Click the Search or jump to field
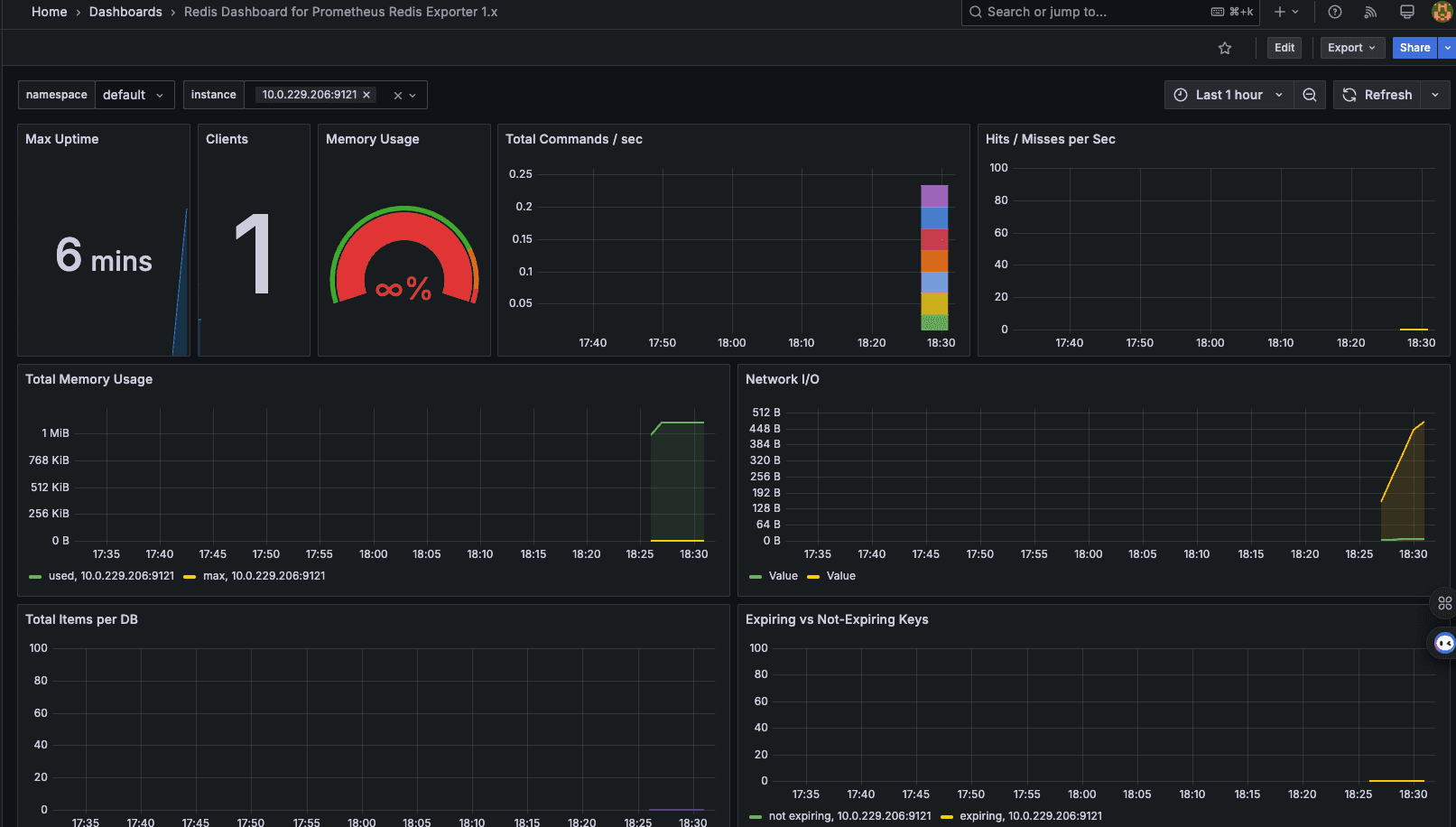 point(1083,12)
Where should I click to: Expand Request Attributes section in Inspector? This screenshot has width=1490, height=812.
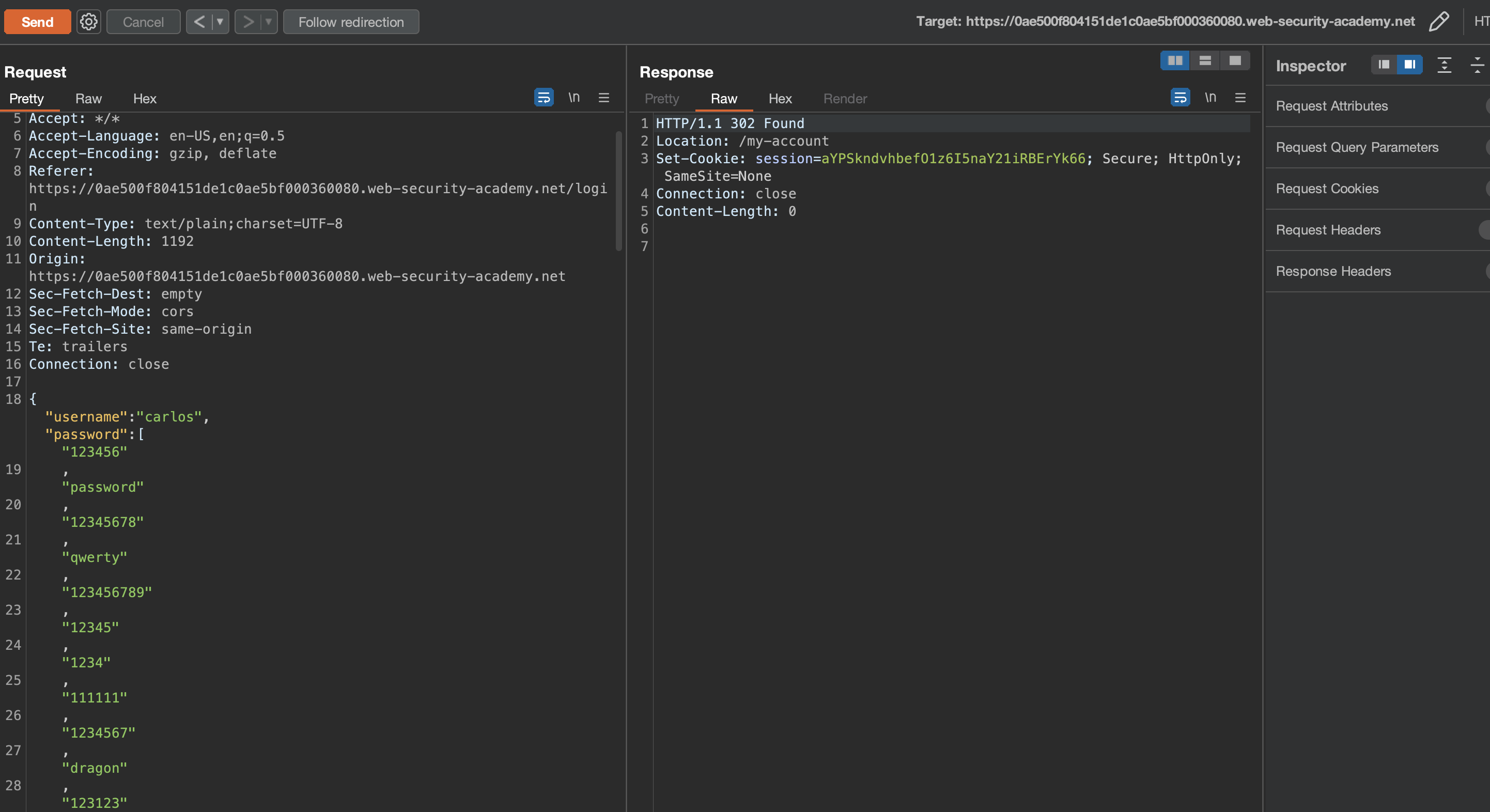(1331, 106)
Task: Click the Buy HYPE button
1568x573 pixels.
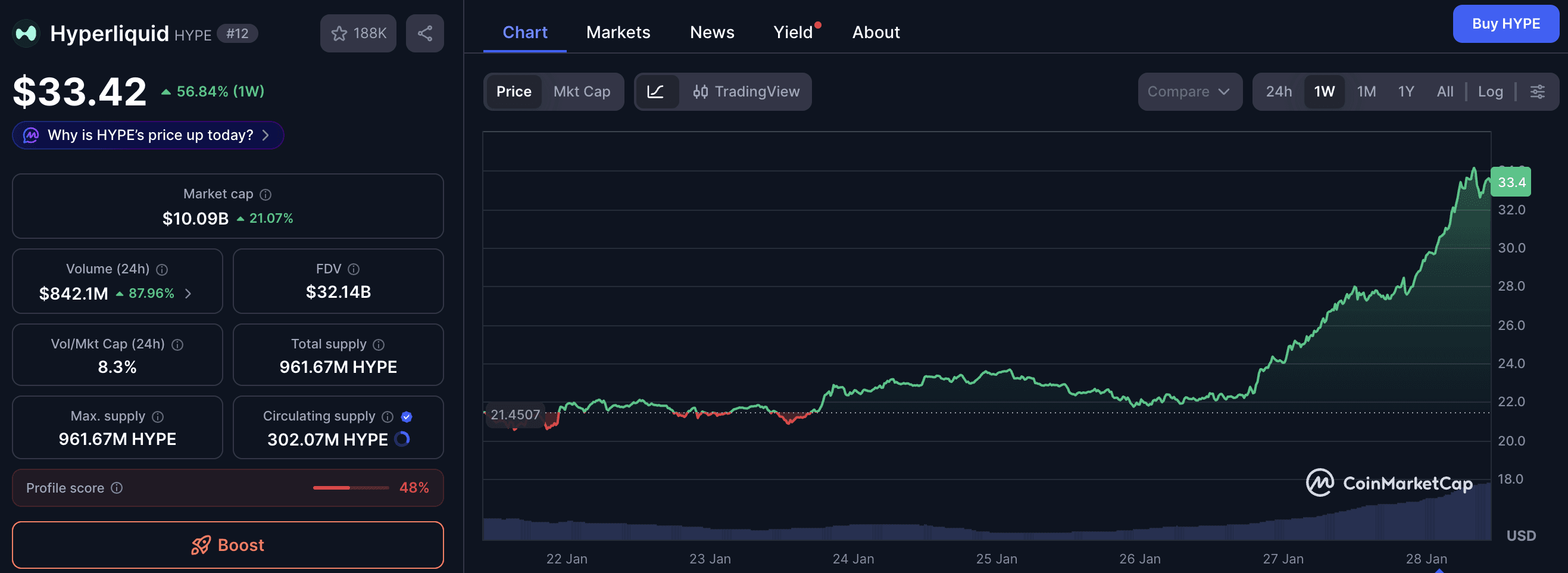Action: [x=1506, y=24]
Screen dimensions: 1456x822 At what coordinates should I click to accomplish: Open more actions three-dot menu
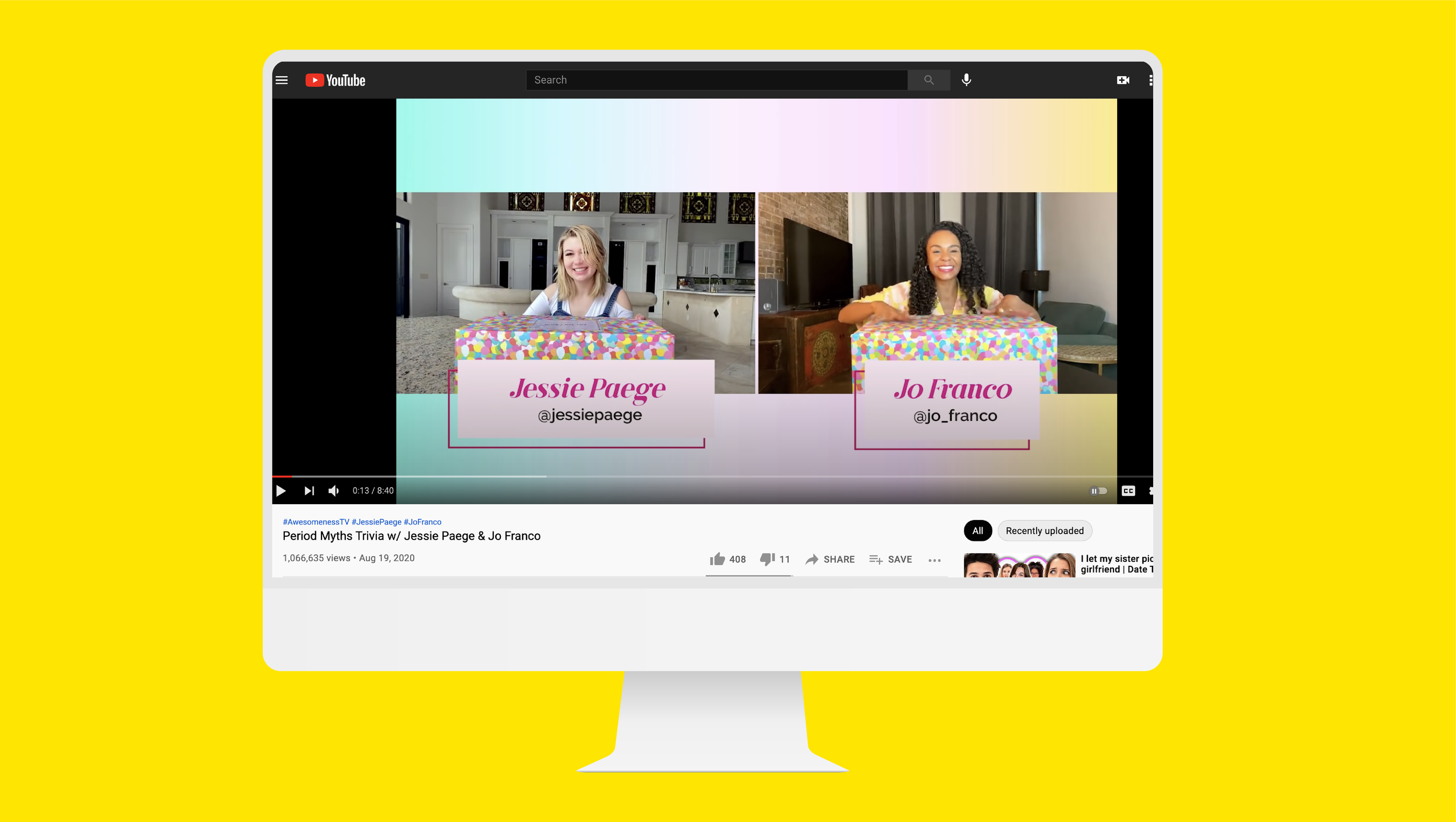934,560
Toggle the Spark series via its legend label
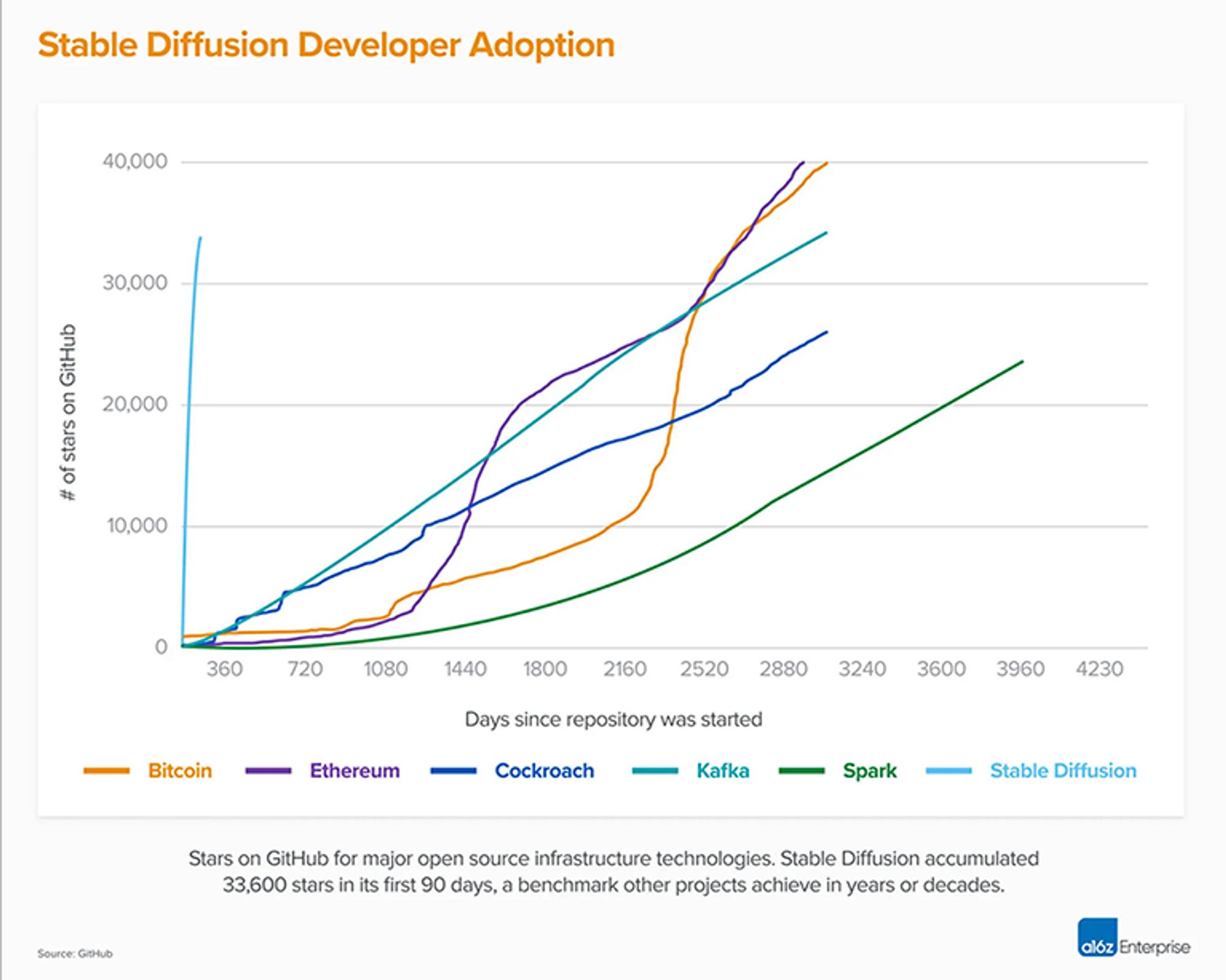This screenshot has width=1226, height=980. pos(870,772)
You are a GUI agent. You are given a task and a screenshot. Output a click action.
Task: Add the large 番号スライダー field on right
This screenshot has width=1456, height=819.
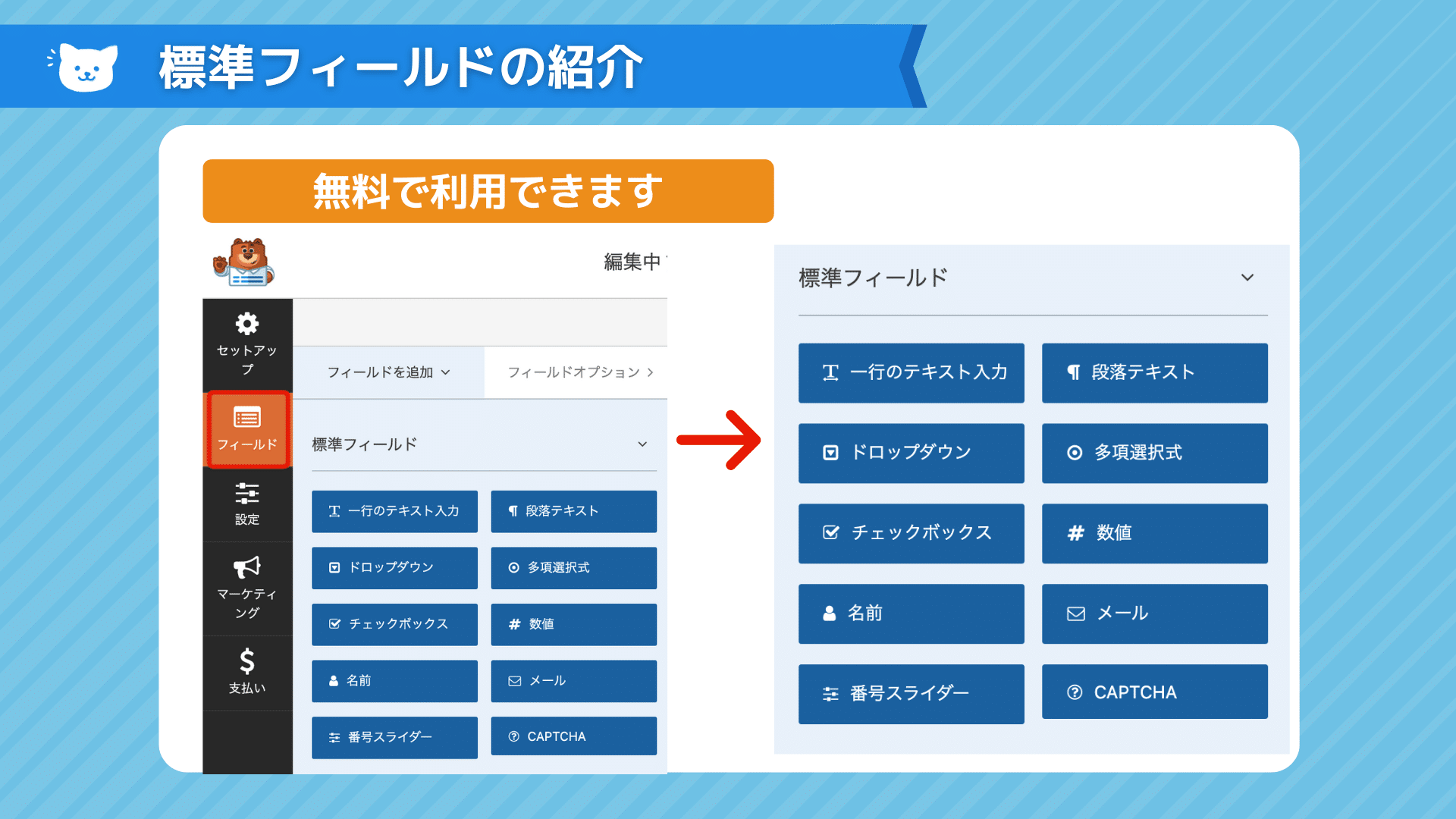tap(911, 694)
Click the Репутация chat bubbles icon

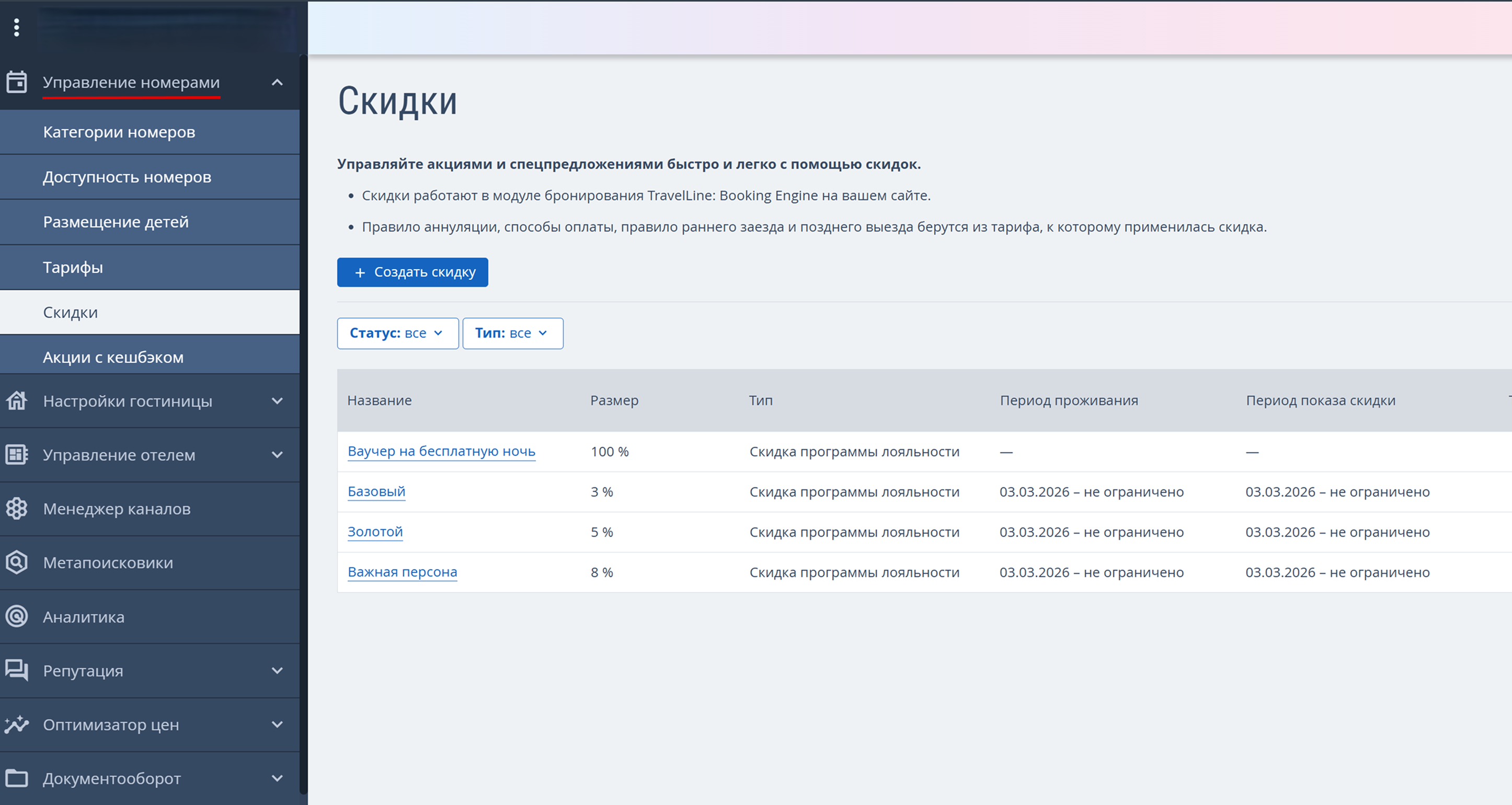coord(16,670)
========
**Task brief:** Could you give all the records again, exactly, minus the pictures?

**Result of this exercise:**
Click the Search or jump to field
 point(1083,12)
Where should I click to: Expand Request Attributes section in Inspector? This screenshot has width=1490, height=812.
(1331, 106)
Task: Click the Buy HYPE button
1568x573 pixels.
Action: [x=1506, y=24]
Screen dimensions: 1456x822 At what coordinates should I click to accomplish: Open more actions three-dot menu
934,560
Toggle the Spark series via its legend label
This screenshot has width=1226, height=980. pos(870,772)
You are a GUI agent. You are given a task and a screenshot. Output a click action.
Task: Add the large 番号スライダー field on right
This screenshot has width=1456, height=819.
tap(911, 694)
Click the Репутация chat bubbles icon

coord(16,670)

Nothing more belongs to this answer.